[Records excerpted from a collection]
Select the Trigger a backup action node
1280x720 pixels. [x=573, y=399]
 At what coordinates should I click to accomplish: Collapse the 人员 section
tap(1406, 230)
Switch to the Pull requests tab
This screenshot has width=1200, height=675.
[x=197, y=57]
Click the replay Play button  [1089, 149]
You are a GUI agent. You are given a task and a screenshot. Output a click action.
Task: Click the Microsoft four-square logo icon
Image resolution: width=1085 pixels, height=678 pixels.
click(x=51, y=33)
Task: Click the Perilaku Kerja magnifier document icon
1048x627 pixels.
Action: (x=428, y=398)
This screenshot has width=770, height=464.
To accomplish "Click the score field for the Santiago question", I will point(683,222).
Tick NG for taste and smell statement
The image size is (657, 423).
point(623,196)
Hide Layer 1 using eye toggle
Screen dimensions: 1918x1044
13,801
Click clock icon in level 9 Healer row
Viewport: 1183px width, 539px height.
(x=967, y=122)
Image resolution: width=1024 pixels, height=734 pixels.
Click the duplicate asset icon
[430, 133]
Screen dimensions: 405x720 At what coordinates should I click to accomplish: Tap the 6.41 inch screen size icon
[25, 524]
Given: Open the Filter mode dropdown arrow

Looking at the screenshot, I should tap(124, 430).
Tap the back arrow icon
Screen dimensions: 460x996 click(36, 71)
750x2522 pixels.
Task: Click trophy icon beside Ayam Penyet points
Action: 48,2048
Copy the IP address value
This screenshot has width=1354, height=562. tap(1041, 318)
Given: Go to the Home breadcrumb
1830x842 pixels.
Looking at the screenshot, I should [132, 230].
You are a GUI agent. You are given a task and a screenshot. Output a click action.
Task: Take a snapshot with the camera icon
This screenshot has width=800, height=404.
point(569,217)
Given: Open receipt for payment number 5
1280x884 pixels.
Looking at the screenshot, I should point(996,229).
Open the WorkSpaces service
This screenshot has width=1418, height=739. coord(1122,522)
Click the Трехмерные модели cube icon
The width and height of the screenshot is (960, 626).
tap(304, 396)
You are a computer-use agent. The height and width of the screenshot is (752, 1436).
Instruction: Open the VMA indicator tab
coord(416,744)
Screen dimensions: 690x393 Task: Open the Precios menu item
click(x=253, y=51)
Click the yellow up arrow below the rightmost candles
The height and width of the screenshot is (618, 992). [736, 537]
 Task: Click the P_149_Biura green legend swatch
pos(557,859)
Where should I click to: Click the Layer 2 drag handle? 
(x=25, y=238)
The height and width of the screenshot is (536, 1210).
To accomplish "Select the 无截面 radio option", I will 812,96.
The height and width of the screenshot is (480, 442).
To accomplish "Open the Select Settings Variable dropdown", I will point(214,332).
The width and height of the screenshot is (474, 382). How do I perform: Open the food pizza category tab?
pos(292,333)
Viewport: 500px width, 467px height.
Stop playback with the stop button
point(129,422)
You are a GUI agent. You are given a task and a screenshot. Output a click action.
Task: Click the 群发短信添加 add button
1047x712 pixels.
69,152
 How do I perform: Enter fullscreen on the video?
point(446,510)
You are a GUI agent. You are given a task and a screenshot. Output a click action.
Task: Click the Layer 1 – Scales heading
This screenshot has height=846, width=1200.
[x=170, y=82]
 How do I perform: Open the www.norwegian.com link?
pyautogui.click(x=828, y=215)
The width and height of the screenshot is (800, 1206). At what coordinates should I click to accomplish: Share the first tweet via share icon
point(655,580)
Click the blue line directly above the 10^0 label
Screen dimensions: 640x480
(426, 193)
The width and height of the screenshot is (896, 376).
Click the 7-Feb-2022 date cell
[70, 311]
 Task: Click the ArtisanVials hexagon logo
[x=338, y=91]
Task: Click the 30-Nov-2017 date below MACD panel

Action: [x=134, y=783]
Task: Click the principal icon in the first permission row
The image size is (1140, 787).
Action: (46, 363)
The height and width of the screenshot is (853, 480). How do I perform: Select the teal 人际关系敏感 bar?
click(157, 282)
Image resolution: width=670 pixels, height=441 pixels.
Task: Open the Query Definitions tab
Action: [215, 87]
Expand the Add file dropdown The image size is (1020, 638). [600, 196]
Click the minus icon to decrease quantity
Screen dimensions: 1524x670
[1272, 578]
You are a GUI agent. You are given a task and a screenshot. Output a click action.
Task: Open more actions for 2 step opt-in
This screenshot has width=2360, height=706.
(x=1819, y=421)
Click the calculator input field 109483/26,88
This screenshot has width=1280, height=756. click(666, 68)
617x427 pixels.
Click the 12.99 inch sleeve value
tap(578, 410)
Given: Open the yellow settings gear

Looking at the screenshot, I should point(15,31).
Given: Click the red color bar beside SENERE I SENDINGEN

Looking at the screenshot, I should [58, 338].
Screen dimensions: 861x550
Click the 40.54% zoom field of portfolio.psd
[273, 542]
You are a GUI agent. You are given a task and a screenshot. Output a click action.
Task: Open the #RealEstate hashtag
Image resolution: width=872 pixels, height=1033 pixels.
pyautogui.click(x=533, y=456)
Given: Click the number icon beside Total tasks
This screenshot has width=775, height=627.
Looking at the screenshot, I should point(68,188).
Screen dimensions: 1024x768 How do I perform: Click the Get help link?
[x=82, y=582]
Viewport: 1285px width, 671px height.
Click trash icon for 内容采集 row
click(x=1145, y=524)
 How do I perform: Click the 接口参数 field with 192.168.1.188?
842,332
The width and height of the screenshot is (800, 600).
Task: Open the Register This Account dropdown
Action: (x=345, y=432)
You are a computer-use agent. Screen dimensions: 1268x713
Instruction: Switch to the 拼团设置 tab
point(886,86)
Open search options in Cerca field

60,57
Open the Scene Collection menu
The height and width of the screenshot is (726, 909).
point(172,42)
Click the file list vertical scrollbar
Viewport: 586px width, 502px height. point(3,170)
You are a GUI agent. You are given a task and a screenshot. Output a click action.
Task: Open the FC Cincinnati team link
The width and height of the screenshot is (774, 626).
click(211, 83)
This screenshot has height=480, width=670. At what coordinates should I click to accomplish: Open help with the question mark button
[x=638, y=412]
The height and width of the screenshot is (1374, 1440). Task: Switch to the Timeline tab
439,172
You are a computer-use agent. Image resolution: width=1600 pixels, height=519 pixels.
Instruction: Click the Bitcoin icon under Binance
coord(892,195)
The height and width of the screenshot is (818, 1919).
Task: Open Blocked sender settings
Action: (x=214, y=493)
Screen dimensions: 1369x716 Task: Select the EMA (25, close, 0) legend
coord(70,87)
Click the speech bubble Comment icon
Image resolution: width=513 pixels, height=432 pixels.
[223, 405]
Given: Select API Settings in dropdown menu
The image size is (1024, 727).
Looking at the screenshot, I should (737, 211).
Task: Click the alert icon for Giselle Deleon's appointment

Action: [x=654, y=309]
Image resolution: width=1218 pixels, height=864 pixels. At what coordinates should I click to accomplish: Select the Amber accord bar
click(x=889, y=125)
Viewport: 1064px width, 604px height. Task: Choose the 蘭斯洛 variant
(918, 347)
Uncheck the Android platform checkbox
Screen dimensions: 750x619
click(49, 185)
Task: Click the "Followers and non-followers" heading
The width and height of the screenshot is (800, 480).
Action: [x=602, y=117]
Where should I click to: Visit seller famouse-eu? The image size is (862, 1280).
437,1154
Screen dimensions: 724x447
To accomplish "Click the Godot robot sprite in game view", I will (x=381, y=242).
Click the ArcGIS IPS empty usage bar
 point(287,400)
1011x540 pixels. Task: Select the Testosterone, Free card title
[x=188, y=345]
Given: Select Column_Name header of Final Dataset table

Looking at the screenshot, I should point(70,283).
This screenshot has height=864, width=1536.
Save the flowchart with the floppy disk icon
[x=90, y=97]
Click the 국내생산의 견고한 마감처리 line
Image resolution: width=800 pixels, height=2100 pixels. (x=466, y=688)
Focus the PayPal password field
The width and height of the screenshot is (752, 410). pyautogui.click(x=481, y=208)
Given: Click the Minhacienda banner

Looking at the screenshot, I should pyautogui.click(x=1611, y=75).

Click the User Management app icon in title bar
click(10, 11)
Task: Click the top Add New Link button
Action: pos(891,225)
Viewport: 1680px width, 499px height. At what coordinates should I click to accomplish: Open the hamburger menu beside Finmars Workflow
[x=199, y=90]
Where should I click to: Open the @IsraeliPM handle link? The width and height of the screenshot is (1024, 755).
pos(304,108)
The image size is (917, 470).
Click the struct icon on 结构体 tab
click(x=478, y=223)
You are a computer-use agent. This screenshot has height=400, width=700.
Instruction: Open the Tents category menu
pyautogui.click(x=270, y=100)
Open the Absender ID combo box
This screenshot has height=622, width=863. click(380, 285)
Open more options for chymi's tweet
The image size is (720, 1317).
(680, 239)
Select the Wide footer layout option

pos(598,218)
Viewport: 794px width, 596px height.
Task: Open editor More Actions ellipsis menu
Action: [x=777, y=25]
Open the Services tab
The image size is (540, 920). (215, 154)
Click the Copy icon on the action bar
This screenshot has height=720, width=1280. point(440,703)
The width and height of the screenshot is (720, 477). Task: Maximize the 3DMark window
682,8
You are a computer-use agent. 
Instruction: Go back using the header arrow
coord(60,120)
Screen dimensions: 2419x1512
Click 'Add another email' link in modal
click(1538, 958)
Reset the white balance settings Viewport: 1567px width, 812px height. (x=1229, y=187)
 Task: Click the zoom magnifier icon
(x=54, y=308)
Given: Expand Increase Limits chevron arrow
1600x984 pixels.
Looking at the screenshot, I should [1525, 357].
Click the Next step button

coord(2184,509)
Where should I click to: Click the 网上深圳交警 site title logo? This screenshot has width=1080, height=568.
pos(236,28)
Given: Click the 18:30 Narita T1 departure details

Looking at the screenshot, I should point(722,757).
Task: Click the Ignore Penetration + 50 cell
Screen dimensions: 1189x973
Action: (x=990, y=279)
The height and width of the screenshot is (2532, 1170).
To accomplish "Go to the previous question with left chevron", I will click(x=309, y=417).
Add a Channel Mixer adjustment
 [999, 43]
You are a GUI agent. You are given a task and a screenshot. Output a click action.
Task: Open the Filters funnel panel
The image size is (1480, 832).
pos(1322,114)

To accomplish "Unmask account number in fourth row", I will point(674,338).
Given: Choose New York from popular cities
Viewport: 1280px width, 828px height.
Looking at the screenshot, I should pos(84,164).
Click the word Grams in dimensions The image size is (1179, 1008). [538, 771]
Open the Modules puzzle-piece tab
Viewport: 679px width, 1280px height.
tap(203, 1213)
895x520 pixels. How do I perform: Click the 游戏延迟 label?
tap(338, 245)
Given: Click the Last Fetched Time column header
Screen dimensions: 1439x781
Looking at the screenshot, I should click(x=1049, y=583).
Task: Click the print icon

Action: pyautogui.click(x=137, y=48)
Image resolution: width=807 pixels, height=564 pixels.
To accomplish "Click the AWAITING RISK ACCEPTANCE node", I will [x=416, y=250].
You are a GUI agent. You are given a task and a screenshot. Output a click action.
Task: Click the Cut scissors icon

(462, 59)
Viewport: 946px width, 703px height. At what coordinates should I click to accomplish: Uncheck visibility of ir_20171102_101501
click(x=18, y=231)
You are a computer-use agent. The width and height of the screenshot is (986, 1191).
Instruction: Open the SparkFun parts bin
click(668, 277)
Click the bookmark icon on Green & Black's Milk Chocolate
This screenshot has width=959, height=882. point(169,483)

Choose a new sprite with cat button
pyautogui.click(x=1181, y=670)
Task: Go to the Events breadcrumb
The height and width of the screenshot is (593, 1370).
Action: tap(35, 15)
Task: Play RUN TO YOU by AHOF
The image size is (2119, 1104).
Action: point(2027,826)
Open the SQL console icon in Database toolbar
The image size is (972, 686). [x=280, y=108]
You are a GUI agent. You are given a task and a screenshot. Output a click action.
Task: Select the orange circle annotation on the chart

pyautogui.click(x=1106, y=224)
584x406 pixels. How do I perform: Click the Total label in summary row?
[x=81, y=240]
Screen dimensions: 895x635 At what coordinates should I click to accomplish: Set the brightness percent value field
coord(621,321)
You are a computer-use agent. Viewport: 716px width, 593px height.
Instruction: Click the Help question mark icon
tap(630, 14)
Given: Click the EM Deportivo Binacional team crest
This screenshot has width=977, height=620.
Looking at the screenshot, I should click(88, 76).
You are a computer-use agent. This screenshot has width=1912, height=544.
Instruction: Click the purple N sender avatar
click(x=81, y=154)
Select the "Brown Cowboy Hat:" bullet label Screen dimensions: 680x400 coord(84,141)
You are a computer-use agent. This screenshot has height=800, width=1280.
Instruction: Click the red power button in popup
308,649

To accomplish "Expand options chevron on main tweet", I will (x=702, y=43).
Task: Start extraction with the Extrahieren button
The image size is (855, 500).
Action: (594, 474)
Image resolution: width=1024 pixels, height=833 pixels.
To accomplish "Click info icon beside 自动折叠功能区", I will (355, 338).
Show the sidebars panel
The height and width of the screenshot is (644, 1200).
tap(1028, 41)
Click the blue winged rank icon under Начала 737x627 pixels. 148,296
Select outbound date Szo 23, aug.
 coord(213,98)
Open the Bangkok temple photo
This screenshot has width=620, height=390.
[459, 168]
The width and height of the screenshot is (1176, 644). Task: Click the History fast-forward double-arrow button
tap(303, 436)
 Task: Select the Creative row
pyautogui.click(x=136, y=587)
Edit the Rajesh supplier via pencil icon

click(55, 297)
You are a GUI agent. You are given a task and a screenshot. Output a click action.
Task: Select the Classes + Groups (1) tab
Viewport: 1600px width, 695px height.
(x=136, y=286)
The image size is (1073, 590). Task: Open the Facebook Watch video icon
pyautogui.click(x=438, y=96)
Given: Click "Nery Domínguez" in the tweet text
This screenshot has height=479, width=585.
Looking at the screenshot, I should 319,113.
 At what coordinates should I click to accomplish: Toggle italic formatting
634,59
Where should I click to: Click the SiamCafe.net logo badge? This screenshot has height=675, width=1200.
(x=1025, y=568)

**Problem to solve**
Each line from the beginning of the entries to the line with "Task: Click the Microsoft" must be repeated exactly, with both end lines kept and no other lines given.

**Response to this exercise**
Select the Trigger a backup action node
1280x720 pixels. [x=573, y=399]
 At what coordinates should I click to accomplish: Collapse the 人员 section
tap(1406, 230)
Switch to the Pull requests tab
This screenshot has width=1200, height=675.
[x=197, y=57]
Click the replay Play button  [1089, 149]
You are a GUI agent. You are given a task and a screenshot. Output a click action.
Task: Click the Microsoft four-square logo icon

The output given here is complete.